I tell my children, "If you learn nothing else from me, please, never pay a medical bill without first knowing you really owe it." With a child who averaged 3 visits per month to the pediatrician her first year of life with chronic allergies, ear infections, immune system problems and eventually a diagnosis of sjorgrens as well as my own chronic illness, I've had a lot of experience "fighting" with insurance companies for the benefits we pay for.

Over the years we’ve had many different insurance carriers, and I have yet to find one company who pays their claims correctly 100% of the time. With medical costs rising and our family's frequent utilization of these services, it is vitally important to our family budget that we get the benefits we pay for with our outrageous premiums.

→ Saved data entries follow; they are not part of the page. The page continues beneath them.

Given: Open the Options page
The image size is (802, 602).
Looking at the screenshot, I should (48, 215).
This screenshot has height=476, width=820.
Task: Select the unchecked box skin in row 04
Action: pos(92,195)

Being a registered nurse has helped me to have the confidence to stand up to these big companies, but it doesn't take a medical professional to fight this battle. It is my hope that some of the lessons I've learned over the years can benefit your budget as well:

  • READ your policy.  You have to know what your benefits are in order to fight for them. If there are any exclusions or limitations, you have to know what those are. Some policies require that you see only a certain group of physicians or have your laboratory services done only at particular facility. If you go anywhere else, they may deny or pay a reduced benefit.
  • Understand the lingo. Most of the time the policy contains a glossary of terms if you run across a word that is not familiar.
  • Know who your providers are. Do not rely on the physician's receptionist to know if they are a provider; call your insurance and ask. They may mistakenly think they are a provider, but when the bill comes, you find out they are not. Guess who pays then? Hint: it's not the receptionist.
  • READ your explanation of benefits (often called an EOB). This is a statement from your insurance carrier that describes what they are paying on the services you have received. Go over this statement with a fine-tooth comb. Make sure you are receiving all of the benefits you are entitled to. If there is any question in your mind that something has not been paid correctly, call the insurance company and ask for an explanation and then demand that the claim be adjusted.
  • Do not take "NO" for an answer. So many times I have had to ask for a supervisor to help me. I have had customer service people make up some crazy explanations as to why my claim wasn't paid correctly. Sometimes it just takes asking for a supervisor to get the claim adjusted correctly.
  • File an appeal. If you are still not satisfied with the way your claim was handled, or the customer service person cannot help you, then file an appeal with your insurance company. One example: a claim for an emergency room visit over a holiday weekend was denied because it "wasn't a true emergency." My appeal explained my daughter's medical history and immune system problems: any sign of infection could turn into a hospital stay and a life threatening illness if not treated promptly. My claim was then approved. In all the years of fighting with the insurance companies, I have never had an appealed claim denied.
  • Keep a written documentation of your conversation. With this documentation include the day, the time, and with whom you spoke. Most of the time, conversations are recorded. I once was able to get several claims paid because I had called to ask if a certain physician was a provider on our policy. I was told he was, but the claims were denied because in the meantime, he failed to renew his contract. They were able to review our recorded conversation, and all of the previously denied claims were paid.

It is my hope that armed with these few suggestion you feel ready to win the health insurance battle and keep your health care costs under control.